• _TASK STATEMENT_
From the data below, return the exact lines starting at the line containing "Click the high brightness sun icon" and ending at the line containing "Select the trash", both included, and nothing else.
━━━ RECORDS FOR THE EXERCISE
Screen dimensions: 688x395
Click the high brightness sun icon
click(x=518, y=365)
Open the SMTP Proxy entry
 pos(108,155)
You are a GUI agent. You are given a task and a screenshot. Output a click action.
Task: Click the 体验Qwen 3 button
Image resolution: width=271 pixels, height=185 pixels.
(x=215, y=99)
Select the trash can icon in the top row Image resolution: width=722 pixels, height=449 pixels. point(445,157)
━━━━━━
━━━ RECORDS FOR THE EXERCISE
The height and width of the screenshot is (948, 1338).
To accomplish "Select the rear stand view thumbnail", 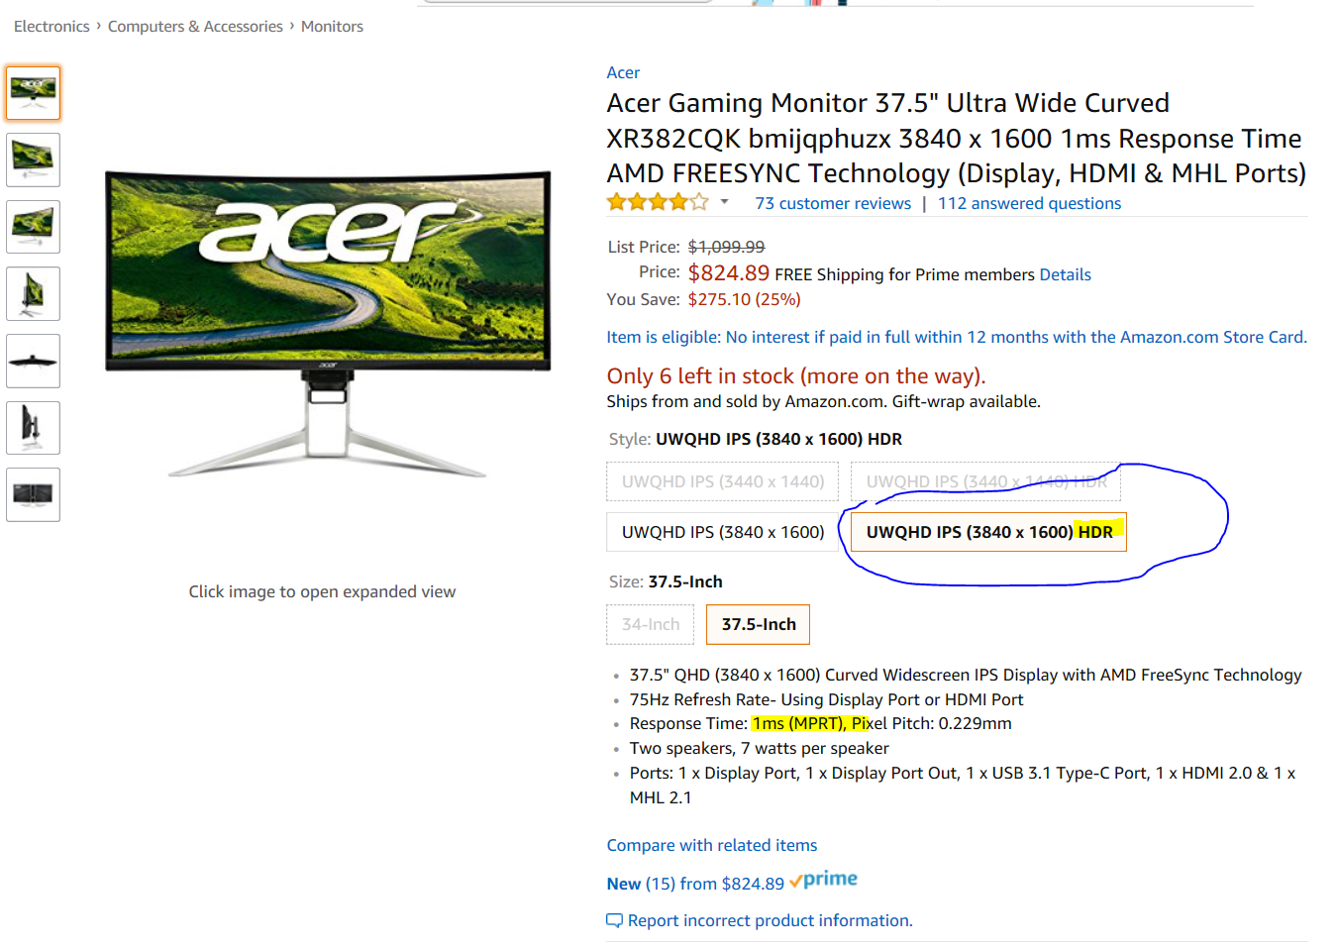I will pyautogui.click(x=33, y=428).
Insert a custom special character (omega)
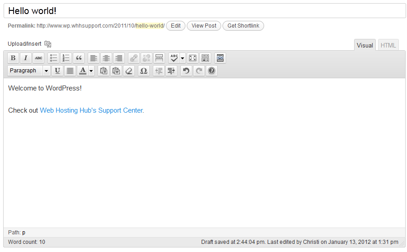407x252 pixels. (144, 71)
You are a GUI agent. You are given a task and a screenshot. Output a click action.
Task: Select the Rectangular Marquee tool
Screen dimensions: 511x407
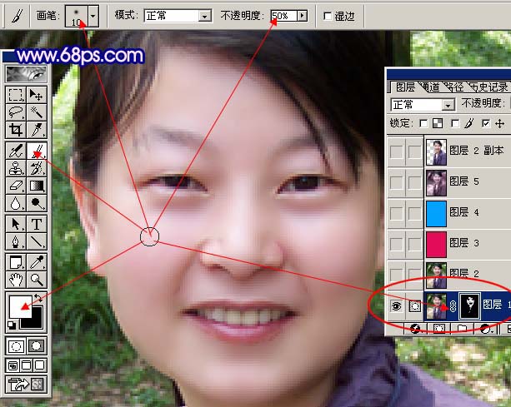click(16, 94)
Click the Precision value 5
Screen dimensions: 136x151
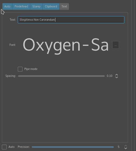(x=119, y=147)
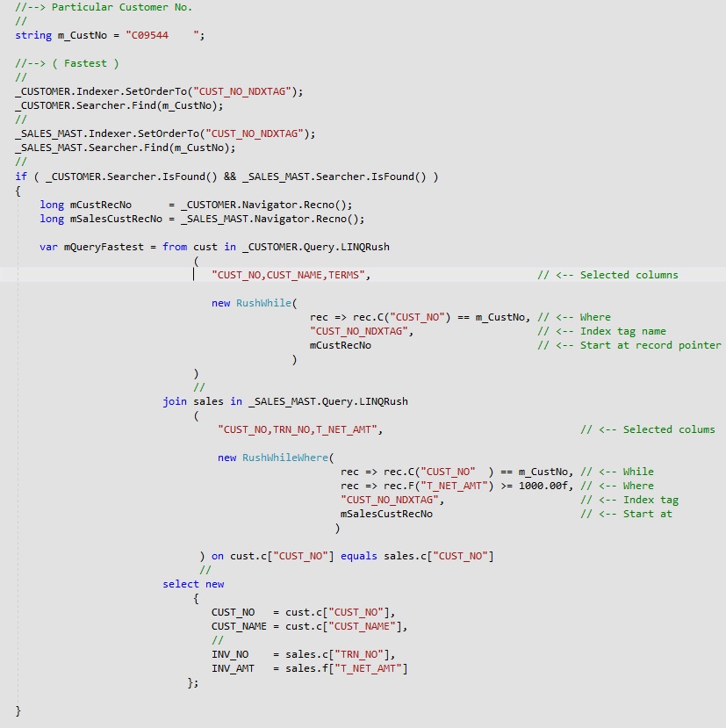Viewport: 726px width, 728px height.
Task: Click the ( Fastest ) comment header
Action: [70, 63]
━━━━━━
• _RESULT BELOW_
Click the high brightness sun icon
click(x=518, y=365)
Open the SMTP Proxy entry
 pos(108,155)
You are a GUI agent. You are given a task and a screenshot. Output a click action.
Task: Click the 体验Qwen 3 button
Image resolution: width=271 pixels, height=185 pixels.
(x=215, y=99)
Select the trash can icon in the top row Image resolution: width=722 pixels, height=449 pixels. point(445,157)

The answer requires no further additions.